"Whatever you love doing at six years old is what you will probably love doing when you are sixty..." or something like that.
I don't recall where or when, though it was recently, I heard some approximation of that quote but I do remember when I heard it a gong went off in my mind. At six or so years old my bed was a stage and I was its star. I conducted dance shows with my friend Tracy before of an audience of tombstones in the cemetery atop the hill near our house. I don't know if thought to myself, "I want to spend my life on the variety show stage" but my imaginary world was filled with fantasies of duets with Gene Kelly and Fred Astaire, comedy skits with Abbott and Costello, and I certainly loved making a spectacle of myself. I'm not yet sixty, but at forty-one I find myself on the stage for real but it took me nearly thirty years to step out from behind the curtain.

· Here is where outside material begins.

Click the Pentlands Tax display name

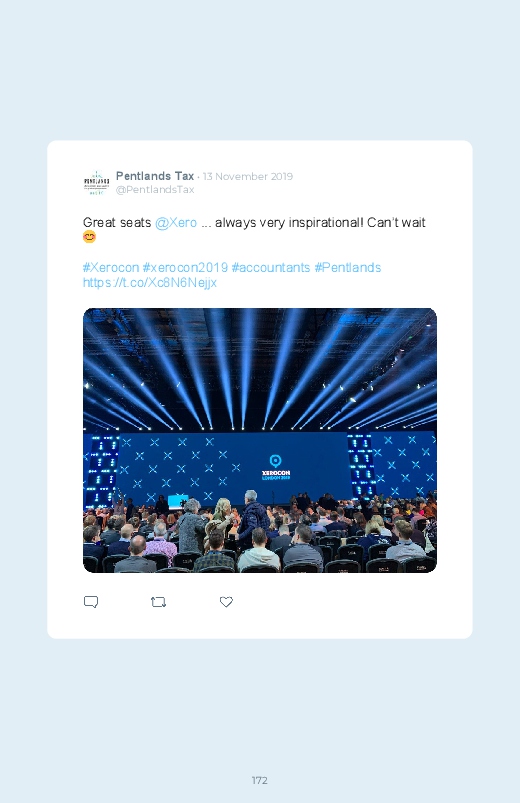coord(155,176)
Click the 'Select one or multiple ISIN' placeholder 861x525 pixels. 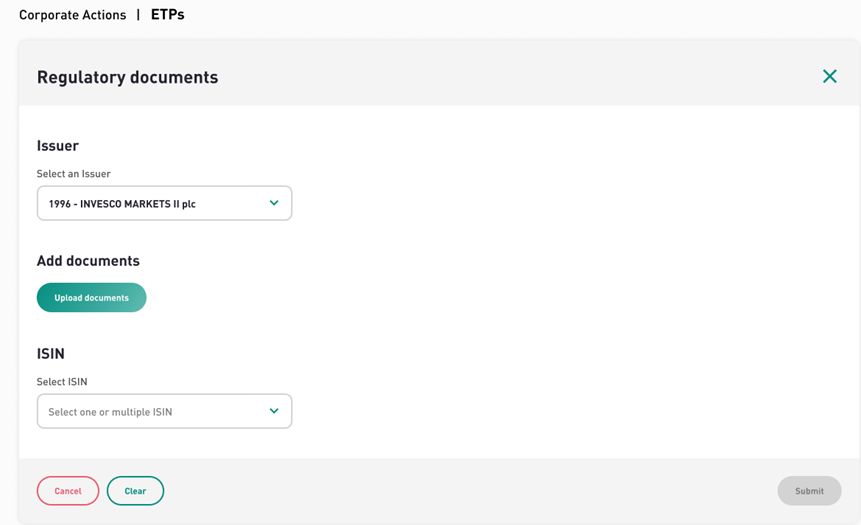point(110,412)
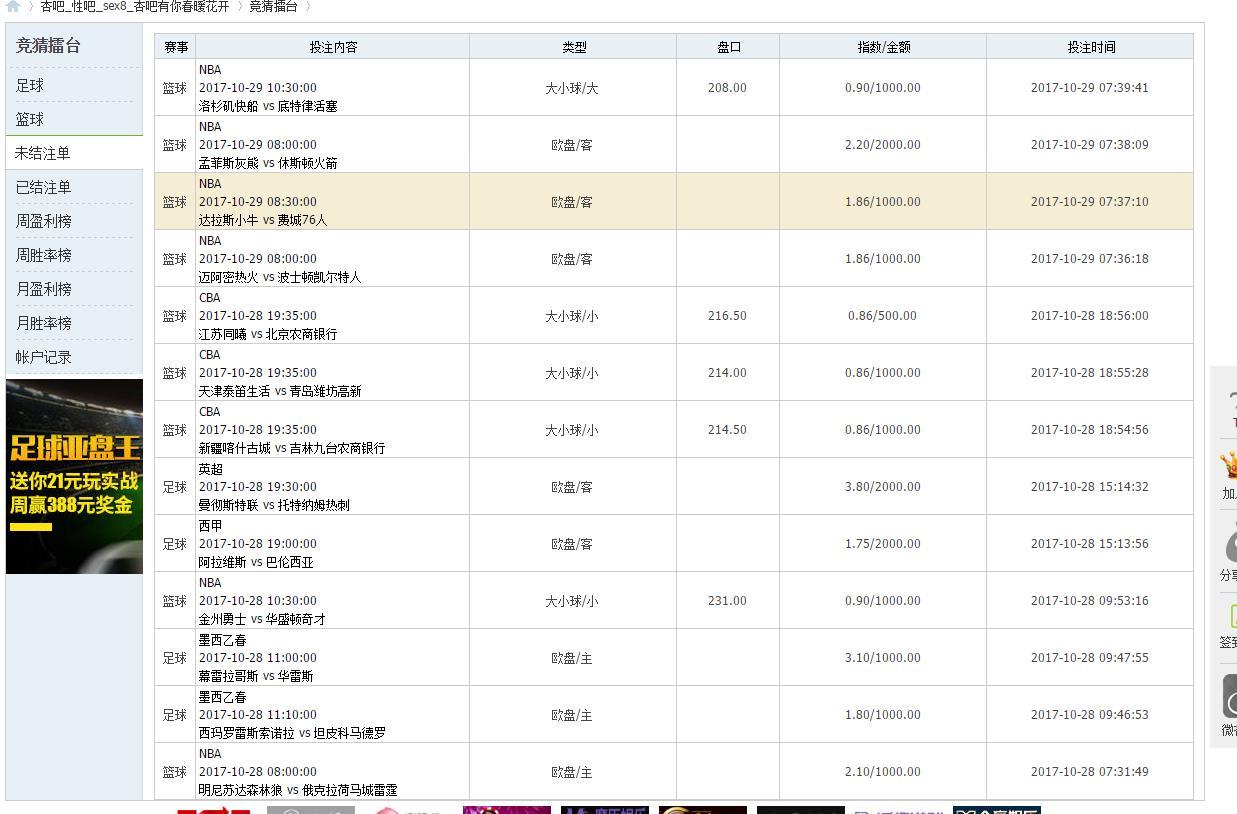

There have been so many times I have felt ill prepared for the endeavor I've chosen to take on (confession: it has only been in the past month that I have learned what upstage and downstage meant) and much of my learning has been trial and error. In the past several weeks I have found myself encountering and engaging with a broad spectrum of creative people, many of who are far younger than I, who have been working on their particular art for many years. I can't help but think about what would have happened if at some point between six years old and now I'd never stopped doing what I love to do?
I know that dwelling on "what ifs" and looking back to find "if onlys" are not productive modes of thought, and I do my best to keep focused on doing what I love NOW. I know that in my early twenties I didn't have a true understanding or appreciation for the payoff and value of practice and hard work. I might not have known the sorts of people who are a part of the troupe I perform with and who are very large reason for its success. There are so many unknowns that the question of "what if" can never be satisfactorily answered.
In the end, I am grateful to be doing something I love whatever stage of my life I may be in.